E dire che eravamo rimasti là, al centro di una crisi in cui ci trovavamo già nel 2010, con l’Europa madre-matrigna (e l’esempio della Grecia nei ricordi). Eravamo in piena crisi, ma forse ce lo siamo già scordati?! Con il Covid semmai, siamo sprofondati ancor più giù.

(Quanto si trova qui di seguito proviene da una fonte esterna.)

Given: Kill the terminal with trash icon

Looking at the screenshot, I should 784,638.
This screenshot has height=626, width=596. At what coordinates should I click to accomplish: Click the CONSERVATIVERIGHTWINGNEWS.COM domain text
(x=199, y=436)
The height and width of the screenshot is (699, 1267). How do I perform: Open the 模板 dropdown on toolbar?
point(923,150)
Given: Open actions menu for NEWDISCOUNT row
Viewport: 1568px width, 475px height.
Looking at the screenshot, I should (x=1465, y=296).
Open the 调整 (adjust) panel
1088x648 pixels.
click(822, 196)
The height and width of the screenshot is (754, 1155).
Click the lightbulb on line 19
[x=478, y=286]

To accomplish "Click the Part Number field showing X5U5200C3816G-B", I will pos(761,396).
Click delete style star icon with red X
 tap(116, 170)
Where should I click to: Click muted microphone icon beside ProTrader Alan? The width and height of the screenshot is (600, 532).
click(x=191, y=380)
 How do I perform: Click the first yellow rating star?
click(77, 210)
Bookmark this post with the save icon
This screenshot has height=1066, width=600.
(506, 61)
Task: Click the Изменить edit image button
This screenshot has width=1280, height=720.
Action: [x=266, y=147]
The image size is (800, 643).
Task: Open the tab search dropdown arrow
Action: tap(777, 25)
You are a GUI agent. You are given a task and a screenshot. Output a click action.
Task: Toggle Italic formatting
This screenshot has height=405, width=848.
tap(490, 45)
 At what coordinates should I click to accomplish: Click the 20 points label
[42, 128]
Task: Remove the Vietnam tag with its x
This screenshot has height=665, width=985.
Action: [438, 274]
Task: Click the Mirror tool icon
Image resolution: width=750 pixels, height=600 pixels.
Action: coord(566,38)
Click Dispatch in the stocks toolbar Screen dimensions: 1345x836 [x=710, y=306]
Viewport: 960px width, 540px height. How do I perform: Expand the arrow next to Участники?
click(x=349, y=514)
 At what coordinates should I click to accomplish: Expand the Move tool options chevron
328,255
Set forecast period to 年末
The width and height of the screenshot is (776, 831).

La ciambella di salvataggio dovrebbe essere il recovery fund, che preferiremmo chiamare “fondo di sostegno”, sapendo che chi è nel bisogno preferisce non sentirsi dire di essere sul lastrico. Passi pure il tecnicismo, ma la pioggia di finanziamenti annunciati potrebbe trasformarsi in una tempesta perfetta. Non che manchino le necessità, basta pensare alle pressanti richieste dei vari settori che “elemosinano” i ristori tanto attesi per sopravvivere. Ma non scordiamoci alcune cose che sono già pericoli cronicizzati di casa nostra. Siamo un Paese ad alta densità mafiosa. Ad alta corruttibilità. Ad alta fragilità territoriale. Ad alta densità abitativa. Ad alta burocrazia che facilita di fatto la prima voce. Ad alto rischio sismico. Ad alto consumo del territorio. Ad alto tasso d’inquinamento (la Pianura Padana svetta in Europa). E se volete, ad alto “disinteresse” verso la salute stessa dei cittadini, con il rispetto delle “eccellenze” che abbiamo: la crisi pandemica ci ha mostrato con grande evidenza i nervi scoperti del sistema sanitario nazionale e regionale, che aveva preso la china della privatizzazione, sacrificando il pubblico, che si sta ora invocando. La storia ci mostrerà le responsabilità!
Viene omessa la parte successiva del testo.